New LRA rampage displaces thousands of Congolese

Briefing Notes, 7 August 2009

This is a summary of what was said by UNHCR spokesperson Andrej Mahecic to whom quoted text may be attributed at the press briefing, on 7 August 2009, at the Palais des Nations in Geneva.

A growing number of attacks by the Ugandan rebel group known as the "Lord's Resistance Army" (LRA) in the Democratic Republic of the Congo (DRC) has forced some 12,500 Congolese civilians from their homes in the past month. The attacks took place in the Province Orientale in the north eastern part of the sprawling central African country.

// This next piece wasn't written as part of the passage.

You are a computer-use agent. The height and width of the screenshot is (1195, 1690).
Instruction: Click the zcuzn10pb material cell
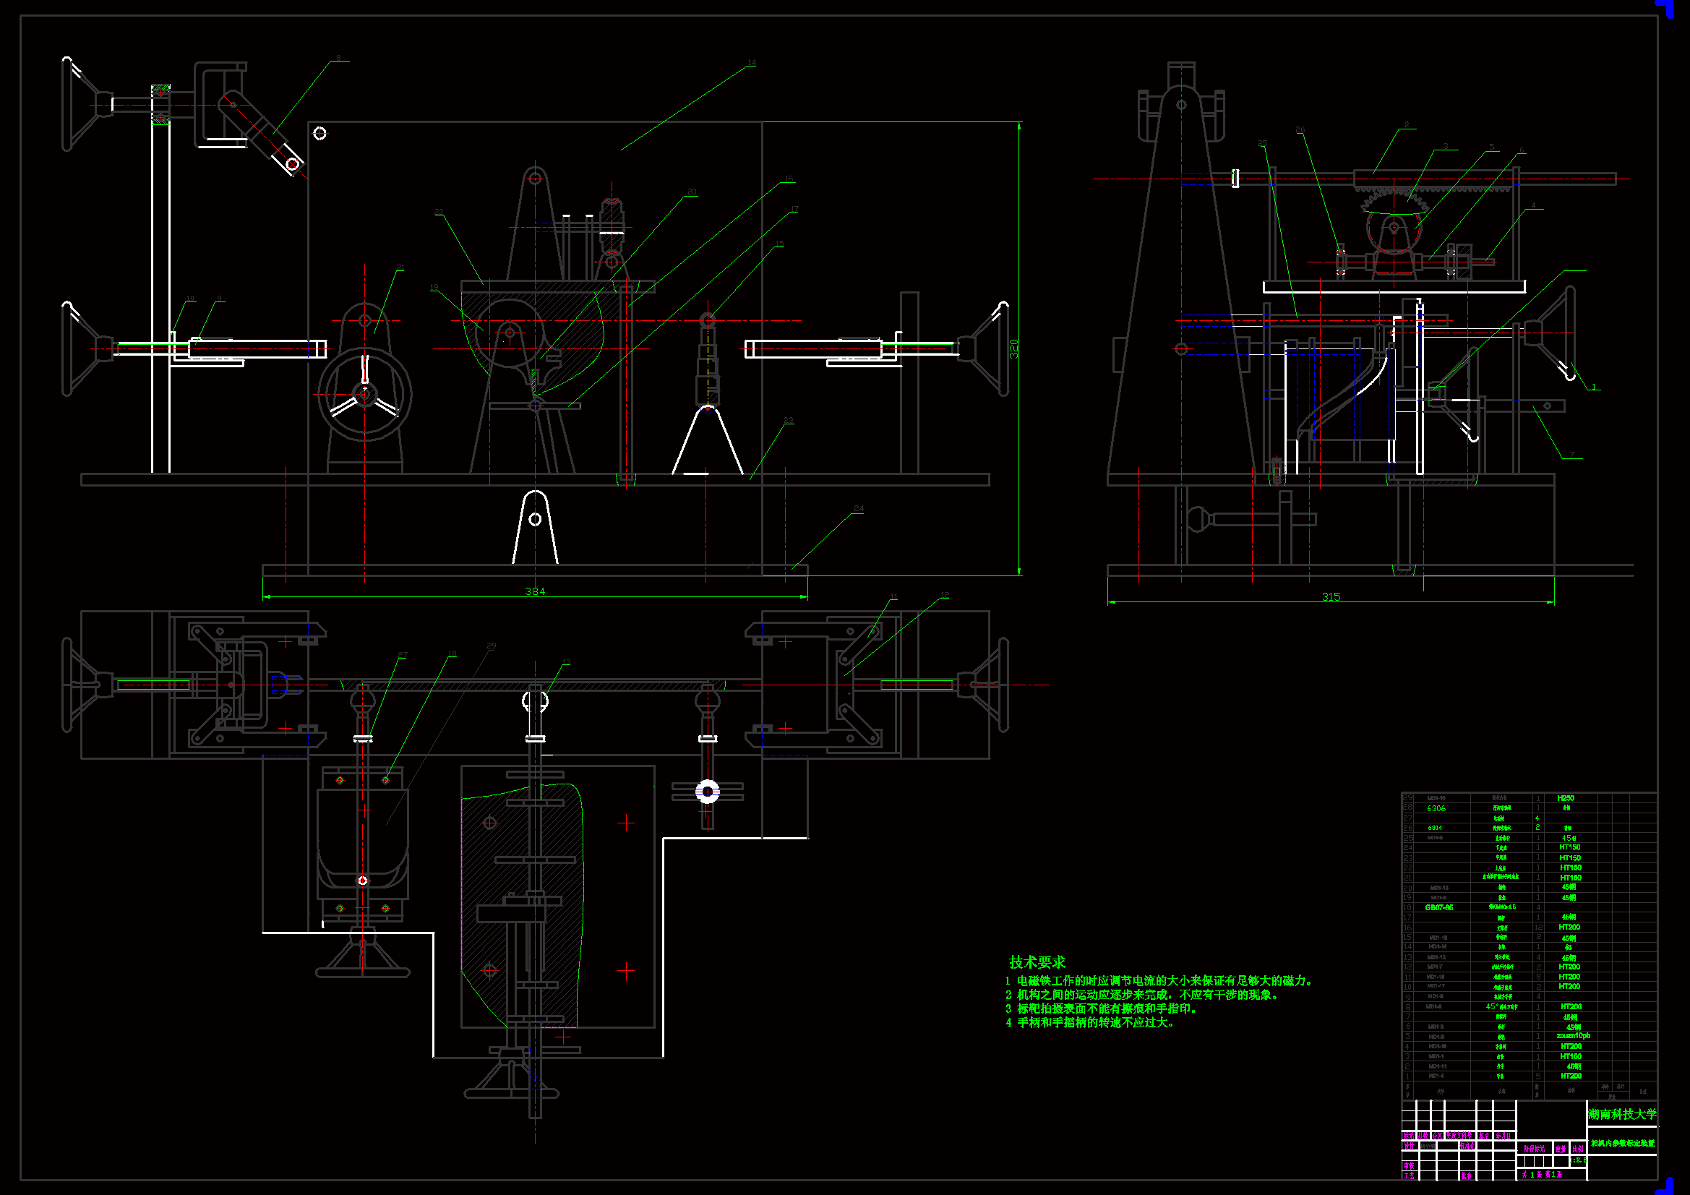click(x=1573, y=1036)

In the month of July, the LRA launched an unprecedented 55 attacks against civilians in Faradje area, some 100 km west of the DRC's border with South Sudan and Uganda. It also targeted villages in the Dungu district, Haut-Uele territory. In the same region, there were 23 LRA attacks in May and another 34 in June.

Since September 2007, the LRA has killed 1,273 people and abducted 655 children and 1,427 adults. Internally displaced people (IDPs) also tell UNHCR that many women have been raped by the rebels and their households looted and torched. More than 226,000 people have been displaced in Haut-Uele territory alone and another 42,000 in Bas-Uele, according to UN estimates.

The humanitarian situation in this remote part of the DRC remains dramatic. Most of the IDPs are unable to return home because of the ongoing assaults. They sleep in public buildings such as schools and churches. Some have been able to find shelter with friends, relatives or host families willing to share their meagre food stocks. According to our local partners, regular medical supplies are low, hospitals lack basic equipment and drinking water is in chronically short supply.

So far, UNHCR and other humanitarian agencies have managed to reach some 45 per cent of the displaced and provide basic assistance such as food, blankets, sleeping mats and cooking sets. Insecurity is preventing larger scale deliveries of humanitarian aid. Ongoing insecurity and poor, impassable roads remain the main obstacles to our work. Some of the areas where the IDPs have gathered are accessible only by air.

Although assistance has been trickling through, there is an urgent need to deliver bigger volumes of aid items such as blankets, sleeping mats, jerry-cans, kitchen sets, mosquito nets and plastic sheeting for temporary shelter, In July we distributed, through our partners, aid kits to 1074 families -benefiting some 5,000 people in Duru and Nangwakaza towns near the DRC's border with the Central African Republic. Last weekend, another 800 aid kits were handed to families in Aru territory neighbouring Uganda. We are continuing monitoring missions to accessible areas to evaluate the needs of the IDPs.

Meanwhile, the LRA attacks in the DRC have a spillover effect on the neighbouring countries. Out of 21,000 refugees in South Sudan, 16,500 arrived since last November from the Province Orientale, mostly fleeing LRA attacks in Faradje territory. Some 2,000 new arrivals have been registered in the last three months at the Lasu registration centre. Upon arrival in South Sudan, Congolese refugees are registered by UNHCR and given food and basic aid items such as plastic sheeting for shelter, blankets, jerry cans, kitchen sets and sanitary material for women.